In its prime, local and foreign visitors to Nayong Pilipino came in droves to tour the “village.” Everyone loved riding iconic Philippine jeepneys to get to each cluster of attractions organized around a small lake. There were miniature versions of the Banawe rice terraces, Bohol’s Chocolate Hills and even a smoking Mayor Volcano. They also enjoyed the culinary offerings at a “turo-turo” restaurant, participating in festivals like the Ati-Atihan, as well as viewing stylized dance presentations from Luzon, Visayas and Mindanao.
Although many loved the attraction, it was criticized as presenting a Disneyfied or Hollywoodized version of Filipino culture. Architectural historian and critic Edson Cabalfin posits that these cultural theme parks like the Nayong Pilipino “…reiterate narratives that do not differ from previous colonial expositions (that used) notions of self-exoticism and self-orientalism recalling the primitive-civilized dichotomies …present in Philippine villages (as shown at various international expositions in Spain and the United States a century ago).”
Cabalfin cautions against using the same curatorial framework of the original Nayong Pilipino for the planned new incarnation of the park.
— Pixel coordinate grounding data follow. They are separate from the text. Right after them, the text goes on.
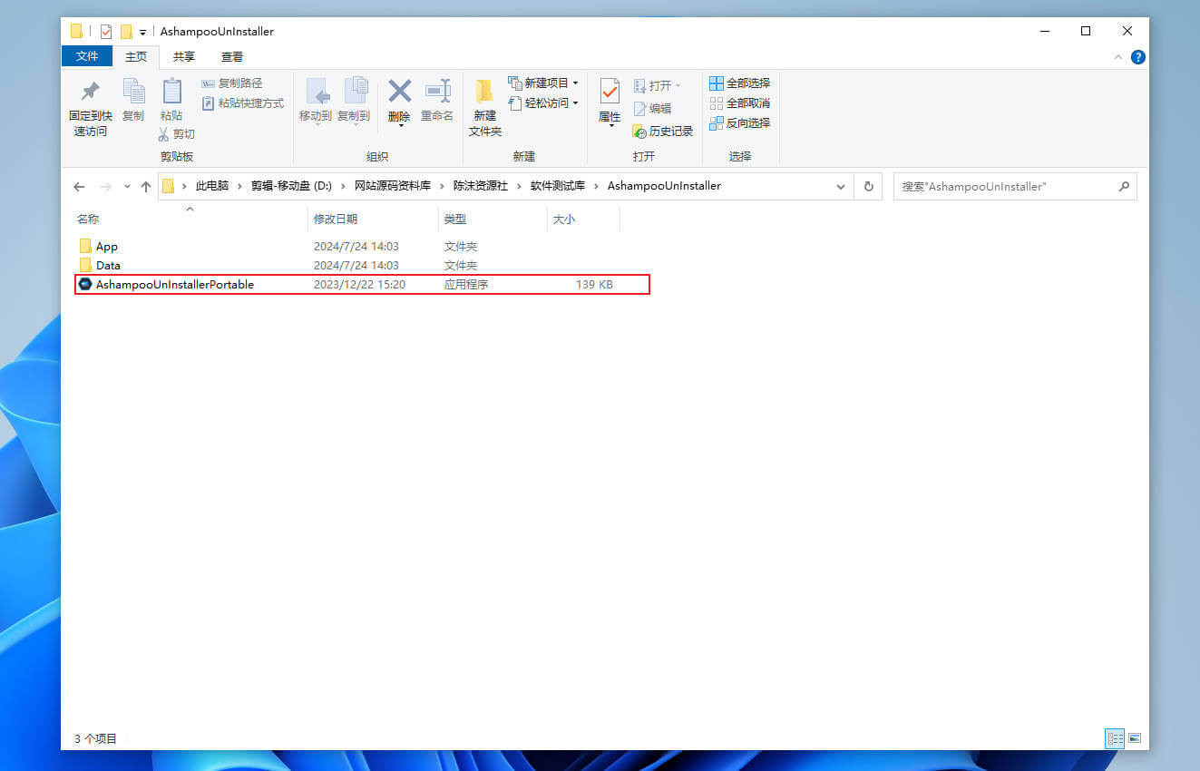
Task: Click inside the search box
Action: point(1007,186)
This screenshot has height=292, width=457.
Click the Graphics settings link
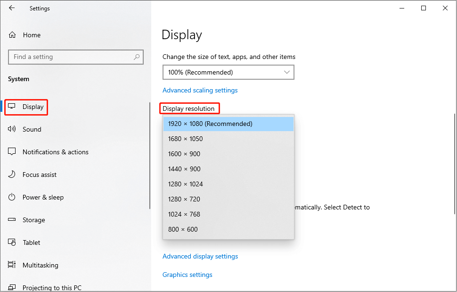pos(188,275)
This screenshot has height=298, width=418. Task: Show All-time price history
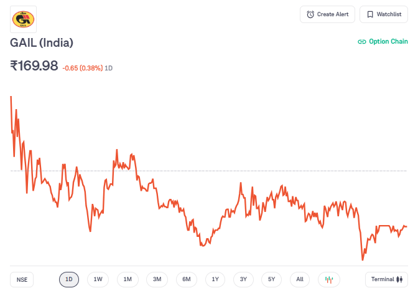click(300, 279)

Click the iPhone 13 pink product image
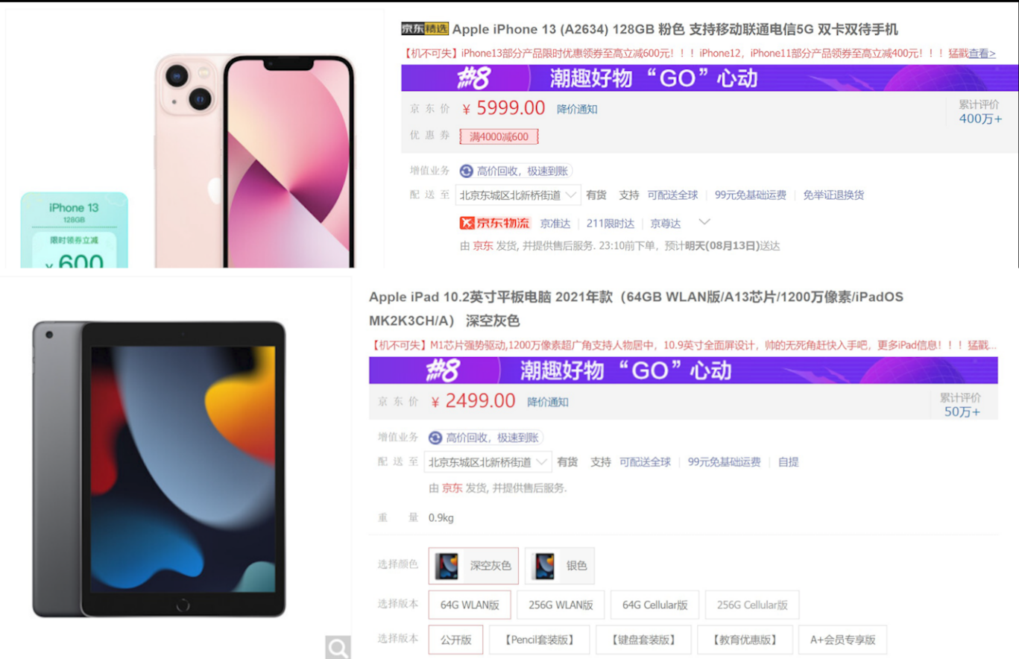[x=253, y=160]
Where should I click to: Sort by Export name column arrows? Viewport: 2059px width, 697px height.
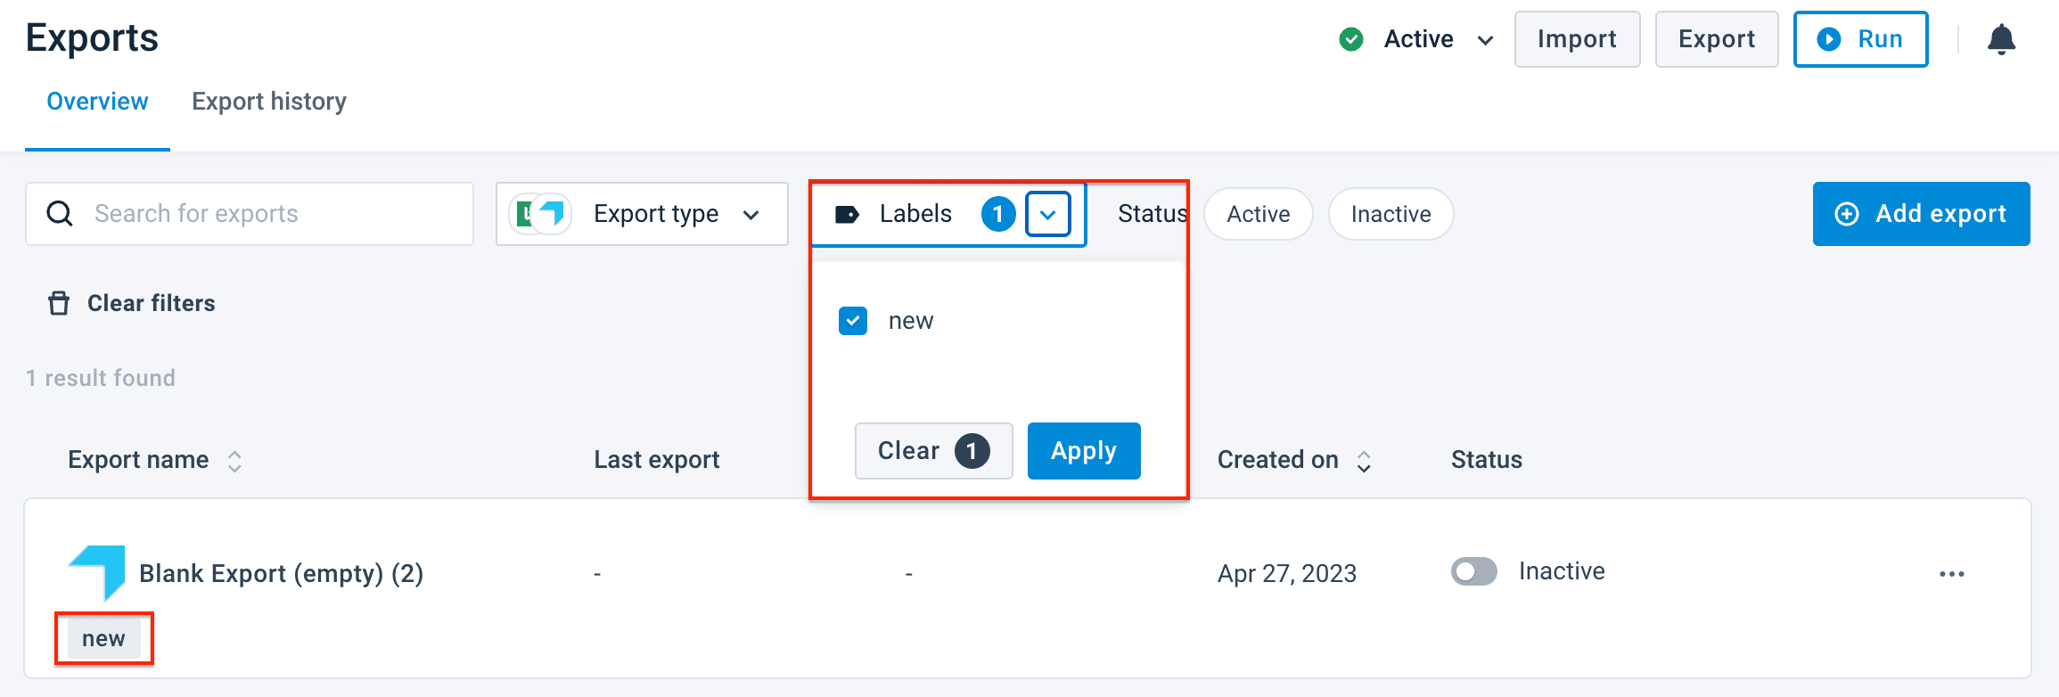[x=234, y=461]
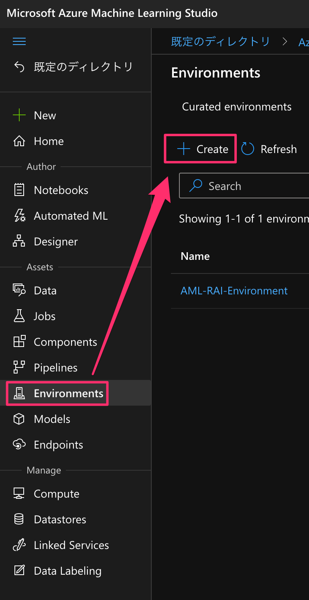Open Jobs using the flask icon
The height and width of the screenshot is (600, 309).
pyautogui.click(x=19, y=316)
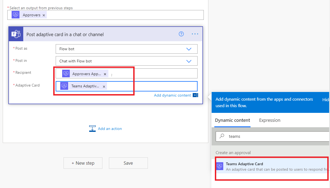Click the search magnifier in dynamic content

(x=222, y=136)
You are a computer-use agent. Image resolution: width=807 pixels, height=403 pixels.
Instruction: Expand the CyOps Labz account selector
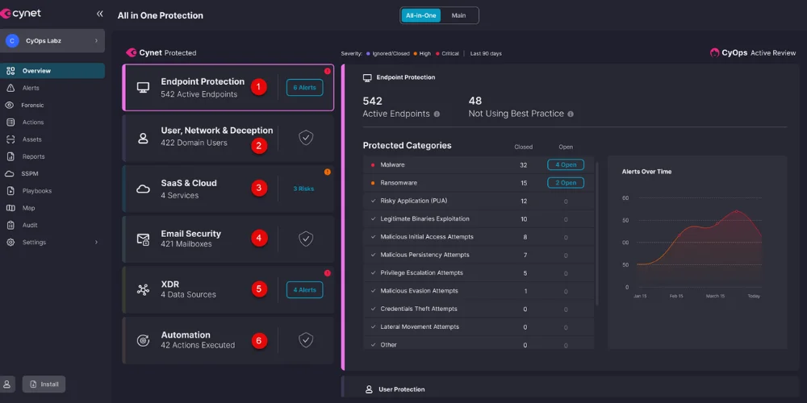click(x=96, y=40)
This, he explains, depicted a simplified or homogenized Filipino culture to the world and to fellow Filipinos, and from the biased point of view of a “select few.” He suggests that we must imagine a de-colonized, multi-faceted view of places, peoples, and ways of life in our archipelago if we are to move forward in the larger project of shaping national identity.
As a teenager, I enjoyed visits to Nayong Pilipino. I was aware it was a simulation of the real Philippines. I did appreciate the references to the wide range of architecture, food, and celebrations available in the islands. I do agree, however, that if we must create a new home for Nayong Pilipino, it could better use the rich talents of Filipino architects, landscape architects and cultural creatives, if guided by a more inclusive process of determining how we represent ourselves to our own public, as well as to visitors from other cultures and climes.
Banner and thumbnail caption: My favorite corner was the miniature Mayon, which I seem to recall spewed some smoke, although this may be a flawed memory.